Traduit de l'américain par Jean-Luc Piningre
Editions 10/18
Roman-fleuve, ce livre l'est à double titre. Par la définition que nous en fîmes, à savoir une oeuvre d'une longueur certaine portant sur au moins deux générations de personnes ou sur au moins deux âges de la vie d'un des personnages, mais aussi par la situation géographique de la petite ville d'Empire Falls de part et d'autre du fleuve Knox dans l'état du Maine.
Après avoir été florissante, la cité d'Empire Falls décline inexorablement, entrainant dans sa chute -voire dans ses chutes, car il semble que l'auteur affectionne les correspondances et les symboles- l'ensemble de ses habitants.

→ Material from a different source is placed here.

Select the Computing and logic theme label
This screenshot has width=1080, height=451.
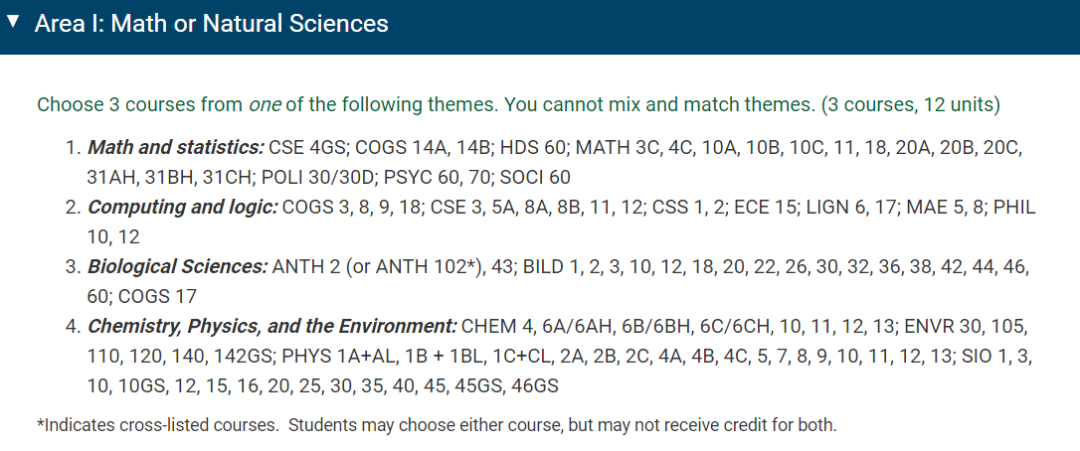183,207
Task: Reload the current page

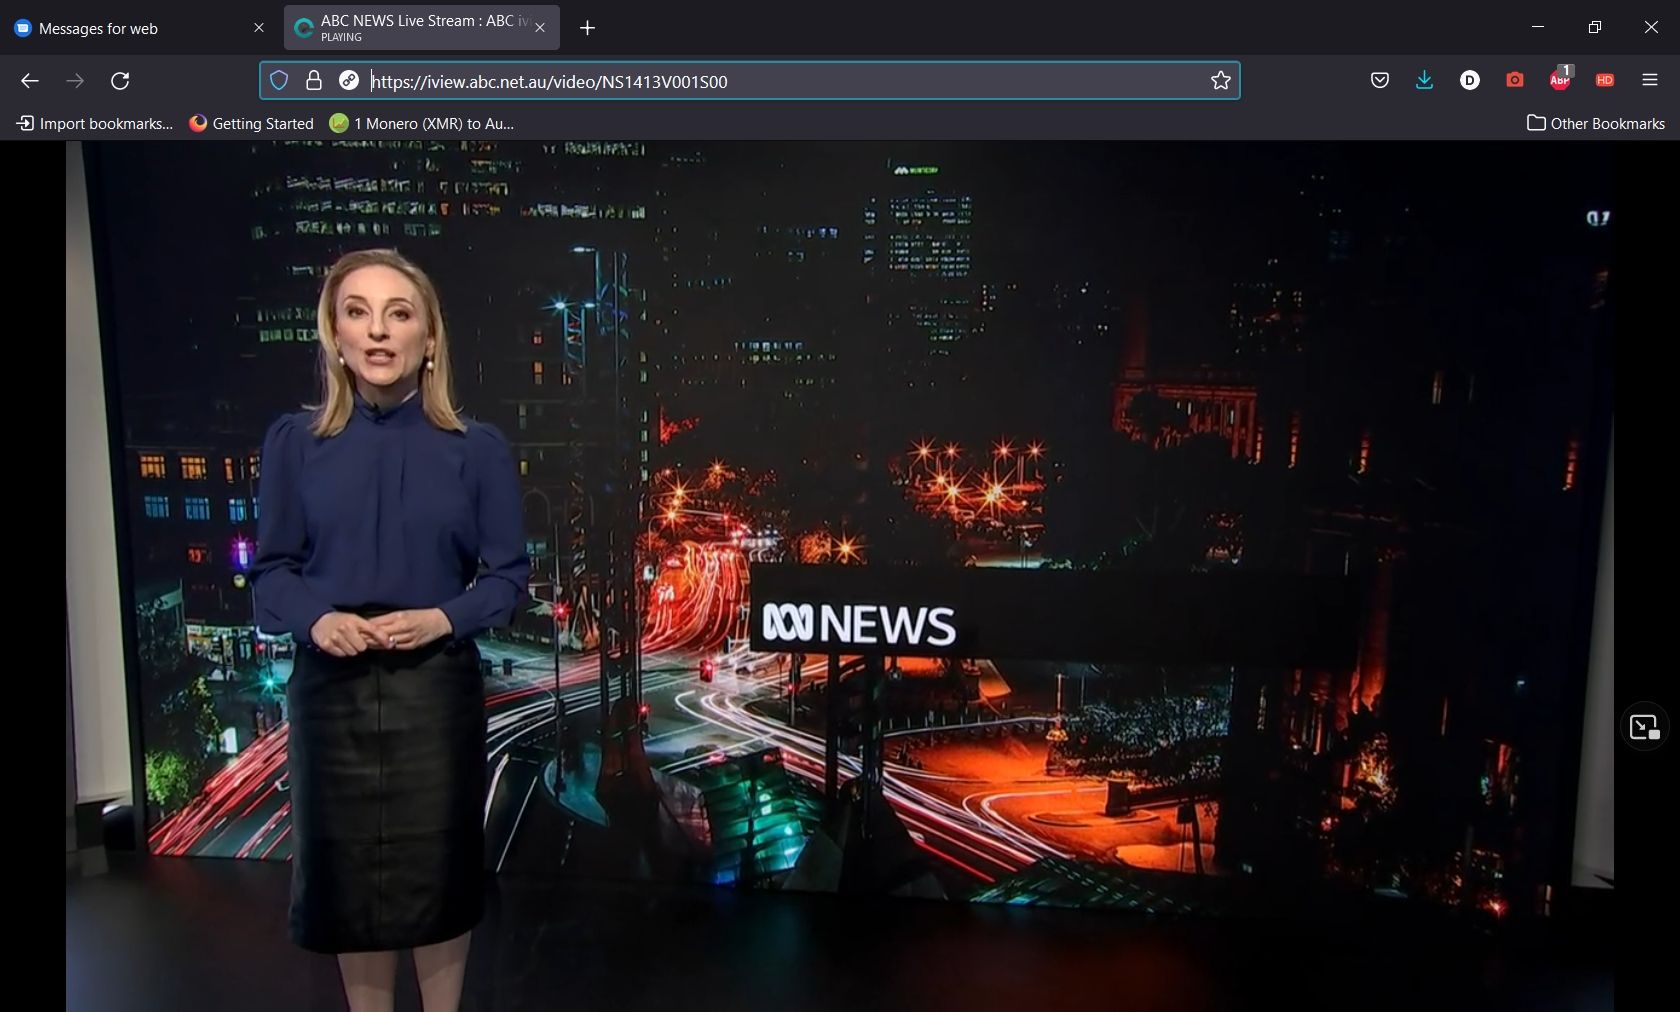Action: coord(120,81)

Il m'a semblé que cette oeuvre était trop ambitieuse. Trop de desseins, trop de pistes. D'où une certaine fragilisation de la structure et une perte d'énergie vitale. Richard Russo brosse d'une part un tableau sociologique de la ville et de son évolution depuis la fermeture des usines. Il s'emploie d'autre part à suivre le parcours personnel d'une multitude de personnages, fouillant le passé et les ressorts psychologiques de chacun, Miles tout d'abord, figure centrale autour de laquelle est bâti le récit, sa fille Tick, son ex future-femme Janine, son frère David, son amour de toujours Charlène, sa mère Grâce, son père Max, l'insupportable et caricaturale Madame Whiting, figure dominante et tyrannique, Cindy, la fille de cette dernière, Charles, son mari, mais encore les copains de Miles, ceux de Tick et certains de leurs parents, les deux prêtres, que sais-je... la liste n'étant pas finie ! Enfin, le livre est également la trop lente découverte de l'histoire d'amour entre Grâce et Charles Mayne.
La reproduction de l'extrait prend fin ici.